The merger, which would be scheduled for the end of the year, would see the two parties emerge under a new name, “NPD – The People’s Union.”

Both the NPD and the DVU are facing dire problems with falling membership and financial struggles – and the parties hope a merger will improve their chances in state elections next year.

According to the domestic intelligence service, the Bundesamt für Verfassungsschutz, the NPD had about 6,800 members at the end of 2009 – a drop of about 400 over two years earlier. Meanwhile, the membership of the DVU is estimated at 4,000.

Several hundred people gathered in Hohenmölsen in the state of Saxony-Anhalt on Saturday to protest the NPD meeting, as well as demonstrate against right-wing extremism and xenophobia.

Just one day earlier, a Magdeburg administrative appeals court rejected a city motion challenging the NPD’s right to rent the community centre in Hohenmölsen. The ruling reinforced a previous decision by a court in Halle.

Pastor Thomas Wisch, who attended the protests, said the demonstrators wanted show that “people in a small town have the courage to talk back, too,” adding that most residents rejected the party and its ideology.

Saxony-Anhalt premier Wolfgang Böhmer, a member of Chancellor Angela Merkel’s conservatives, voiced his support for the protests against right-wing extremism, saying “the state government and every party represented in the state parliament” backed the demonstrators.

Böhmer also warned that the NPD did not signify a colourful and pluralistic democracy in Germany – saying the party represents the “brown, one-party dictatorship,” a reference to the colour associated with Nazi brownshirts.

In early 2005, the two parties formed a loose alliance called the Deutschlandpakt, but the NPD dissolved this about a year ago.
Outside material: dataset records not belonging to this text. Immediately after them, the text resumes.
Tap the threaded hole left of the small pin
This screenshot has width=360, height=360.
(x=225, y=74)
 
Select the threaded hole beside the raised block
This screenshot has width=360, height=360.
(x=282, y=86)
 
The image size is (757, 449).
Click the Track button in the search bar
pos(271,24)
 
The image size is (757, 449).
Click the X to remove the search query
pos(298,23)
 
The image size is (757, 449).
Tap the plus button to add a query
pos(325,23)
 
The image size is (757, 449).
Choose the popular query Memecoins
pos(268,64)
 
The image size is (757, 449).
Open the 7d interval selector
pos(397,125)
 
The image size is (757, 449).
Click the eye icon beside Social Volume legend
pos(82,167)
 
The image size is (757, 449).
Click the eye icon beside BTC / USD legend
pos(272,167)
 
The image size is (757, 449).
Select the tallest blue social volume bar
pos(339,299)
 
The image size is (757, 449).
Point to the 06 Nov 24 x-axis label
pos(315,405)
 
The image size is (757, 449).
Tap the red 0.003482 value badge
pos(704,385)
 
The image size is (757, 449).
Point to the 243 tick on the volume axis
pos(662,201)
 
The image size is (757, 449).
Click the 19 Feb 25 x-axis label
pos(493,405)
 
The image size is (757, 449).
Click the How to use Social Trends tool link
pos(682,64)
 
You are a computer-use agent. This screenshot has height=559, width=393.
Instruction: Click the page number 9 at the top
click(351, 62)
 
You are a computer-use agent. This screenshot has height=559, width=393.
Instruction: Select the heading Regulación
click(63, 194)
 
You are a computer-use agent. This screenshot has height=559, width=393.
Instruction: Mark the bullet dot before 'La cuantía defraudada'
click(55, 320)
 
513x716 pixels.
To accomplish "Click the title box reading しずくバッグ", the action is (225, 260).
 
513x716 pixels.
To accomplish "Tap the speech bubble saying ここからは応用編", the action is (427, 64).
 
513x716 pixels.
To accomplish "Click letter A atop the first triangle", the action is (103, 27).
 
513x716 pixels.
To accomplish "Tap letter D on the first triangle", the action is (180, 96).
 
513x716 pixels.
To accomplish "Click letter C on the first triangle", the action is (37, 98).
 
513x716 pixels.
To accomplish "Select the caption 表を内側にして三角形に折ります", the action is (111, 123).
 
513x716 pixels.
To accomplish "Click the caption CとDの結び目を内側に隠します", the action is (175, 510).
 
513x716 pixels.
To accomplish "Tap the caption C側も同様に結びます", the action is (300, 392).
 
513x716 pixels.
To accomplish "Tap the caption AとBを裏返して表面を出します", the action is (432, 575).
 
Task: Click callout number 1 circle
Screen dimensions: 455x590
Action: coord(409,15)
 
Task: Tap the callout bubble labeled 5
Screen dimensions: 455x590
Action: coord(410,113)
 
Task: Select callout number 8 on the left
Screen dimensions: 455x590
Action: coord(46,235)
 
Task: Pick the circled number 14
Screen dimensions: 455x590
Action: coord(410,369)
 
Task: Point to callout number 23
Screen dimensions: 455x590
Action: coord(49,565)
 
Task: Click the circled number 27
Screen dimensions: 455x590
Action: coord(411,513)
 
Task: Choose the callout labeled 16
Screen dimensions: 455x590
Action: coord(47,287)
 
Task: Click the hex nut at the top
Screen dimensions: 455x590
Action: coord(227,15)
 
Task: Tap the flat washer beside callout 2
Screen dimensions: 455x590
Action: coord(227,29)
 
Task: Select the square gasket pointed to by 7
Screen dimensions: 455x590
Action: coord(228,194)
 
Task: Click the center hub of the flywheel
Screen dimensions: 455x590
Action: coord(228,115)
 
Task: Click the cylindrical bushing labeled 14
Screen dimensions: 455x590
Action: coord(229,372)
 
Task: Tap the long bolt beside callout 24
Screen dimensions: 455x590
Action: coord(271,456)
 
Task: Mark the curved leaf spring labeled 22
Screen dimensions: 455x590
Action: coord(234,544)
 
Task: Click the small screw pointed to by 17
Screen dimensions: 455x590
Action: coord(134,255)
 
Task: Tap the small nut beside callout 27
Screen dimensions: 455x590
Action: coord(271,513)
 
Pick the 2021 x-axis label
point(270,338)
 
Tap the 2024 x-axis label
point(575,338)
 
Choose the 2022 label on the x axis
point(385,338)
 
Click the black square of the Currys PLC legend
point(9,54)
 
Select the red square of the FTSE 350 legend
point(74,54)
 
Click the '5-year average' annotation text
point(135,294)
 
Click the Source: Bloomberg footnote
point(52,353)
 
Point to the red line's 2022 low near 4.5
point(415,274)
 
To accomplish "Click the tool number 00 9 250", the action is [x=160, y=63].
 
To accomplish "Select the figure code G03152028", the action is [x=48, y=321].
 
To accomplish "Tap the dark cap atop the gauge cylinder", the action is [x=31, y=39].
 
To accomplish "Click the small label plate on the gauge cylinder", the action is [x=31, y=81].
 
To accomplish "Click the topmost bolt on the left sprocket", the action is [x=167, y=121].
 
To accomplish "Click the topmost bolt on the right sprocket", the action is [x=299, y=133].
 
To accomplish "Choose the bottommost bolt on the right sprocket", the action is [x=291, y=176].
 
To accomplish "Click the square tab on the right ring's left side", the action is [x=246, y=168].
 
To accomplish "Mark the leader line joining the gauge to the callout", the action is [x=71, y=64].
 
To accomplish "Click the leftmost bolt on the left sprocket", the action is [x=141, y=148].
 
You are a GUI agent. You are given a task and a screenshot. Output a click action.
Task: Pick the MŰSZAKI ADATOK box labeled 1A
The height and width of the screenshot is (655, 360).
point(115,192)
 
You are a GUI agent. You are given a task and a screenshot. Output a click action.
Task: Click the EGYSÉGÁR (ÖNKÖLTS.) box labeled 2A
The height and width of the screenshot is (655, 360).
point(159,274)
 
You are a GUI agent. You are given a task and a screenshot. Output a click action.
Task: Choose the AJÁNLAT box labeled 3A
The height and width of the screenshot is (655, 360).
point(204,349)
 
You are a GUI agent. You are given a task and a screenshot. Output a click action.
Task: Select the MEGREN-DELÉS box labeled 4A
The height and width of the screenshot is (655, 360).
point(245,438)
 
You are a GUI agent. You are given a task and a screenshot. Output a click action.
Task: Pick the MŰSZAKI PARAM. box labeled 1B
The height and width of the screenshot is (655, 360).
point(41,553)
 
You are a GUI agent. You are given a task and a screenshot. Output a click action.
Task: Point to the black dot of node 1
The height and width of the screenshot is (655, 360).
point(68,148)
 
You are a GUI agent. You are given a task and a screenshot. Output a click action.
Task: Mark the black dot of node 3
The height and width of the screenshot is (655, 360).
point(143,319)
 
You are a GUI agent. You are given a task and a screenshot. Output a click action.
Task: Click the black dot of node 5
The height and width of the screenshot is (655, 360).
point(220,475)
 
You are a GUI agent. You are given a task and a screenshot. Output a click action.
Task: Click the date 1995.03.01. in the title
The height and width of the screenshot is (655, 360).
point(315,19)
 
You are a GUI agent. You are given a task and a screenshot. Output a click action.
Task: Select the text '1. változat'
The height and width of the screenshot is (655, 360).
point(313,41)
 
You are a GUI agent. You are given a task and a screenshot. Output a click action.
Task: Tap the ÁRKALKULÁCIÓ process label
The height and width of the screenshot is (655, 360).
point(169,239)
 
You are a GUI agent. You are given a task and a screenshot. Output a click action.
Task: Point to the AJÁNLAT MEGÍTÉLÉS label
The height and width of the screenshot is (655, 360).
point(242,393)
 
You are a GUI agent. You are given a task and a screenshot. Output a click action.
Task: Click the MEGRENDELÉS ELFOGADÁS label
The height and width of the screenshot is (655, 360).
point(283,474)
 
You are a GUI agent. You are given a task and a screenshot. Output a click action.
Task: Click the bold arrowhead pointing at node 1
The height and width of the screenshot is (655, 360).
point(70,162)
The NPD ran in the state election in Brandenburg in September last year, helping drive the DVU to its worst-ever electoral drubbing.

Neither party ultimately cleared the 5-percent hurdle needed to win seats in the parliament.

The NPD has seen electoral success in some state parliaments and holds seats in Saxony and Mecklenburg-Western Pomerania, though it has lost ground in recent elections.

It was fined €2.5 million for funding irregularities last year, and there have been periodic calls to ban the party.